Syntactic Reference Corpus of Medieval French (SRCMF)

Sophie Prévost (CNRS Lattice, Paris) / Achim Stein (ILR, Universität Stuttgart)

1 SRCMF

[SRCMF] [Access] [Documentation] [Tools] [Publications] [PDF version]

1.1 Reference to the corpus

Please cite the corpus as follows:
Prévost, Sophie; Stein, Achim. 2013. Syntactic Reference Corpus of Medieval French (SRCMF) [version number]. ENS de Lyon/ILR Stuttgart.
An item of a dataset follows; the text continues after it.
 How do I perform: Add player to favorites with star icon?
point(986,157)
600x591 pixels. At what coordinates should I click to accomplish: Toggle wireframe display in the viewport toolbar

BibTeX entry
The SRCMF is registered as International Standard Language Resource with the ISLRN 899-492-963-833-3

1.2 About the project

Funding: Syntactic Reference Corpus of Medieval French (SRCMF) was financed by the Agence nationale de la recherche (ANR) and Deutsche Forschungsgemeinschaft (DFG), 1.3.2009-29.2.2012
Staff: principal investigators**, researchers* and cooperators:
- CNRS Lattice Paris (F): Sophie Prévost**, Julie Glikman*
- ENS Lyon (F): Céline Guillot, Serge Heiden, Alexei Lavrentiev*, Christiane Marchello-Nizia (émérite), Tom Rainsford*
- ILR Universität Stuttgart (D): Achim Stein**, Beatrice-Barbara Bischof*, Nicolas Mazziotta*
Description: The SRCMF is the first dependency treebank for Old French. It consists of syntactically annotated parts of two text corpora of Medieval French:
- Base de Français Médiéval (BFM), see Guillot et al. (2007) and http://bfm.ens-lyon.fr/
- Nouveau Corpus d'Amsterdam (NCA), see Kunstmann & Stein (2007); Stein et al. (2006) and http://www.uni-stuttgart.de/lingrom/stein/corpus/
A treebank is a text corpus which includes the annotation of a syntactic structure for each sentence. For SRCMF, a dependency grammar was used. Fifteen texts covering the Old French period from 842 to the end of the 13th century and containing about 251000 words were annotated manually and published along with the tools and documentation on this website. The work group delivered the following results and resources:
- a dependency grammar model for the annotation of these corpora;
- a detailed documentation of the syntactic categories of the grammar model, as well as annotation guidelines;
- the tool NotaBene for manual syntactic annotation and comparison of annotated corpora;
- a double-checked, high quality morphological and syntactic annotation
- interfaces to export the annotation to TigerXML (allowing to use the TigerSearch tool) and to the CoNLL shared task format (allowing to train dependency parsers).

1.3 Quick start

If you already know TigerSearch (or if you don't want to read instructions):

Download and install TigerSearch (see section 4.2 below).
Download the binary files of a corpus text and install them (see section 2.1 below).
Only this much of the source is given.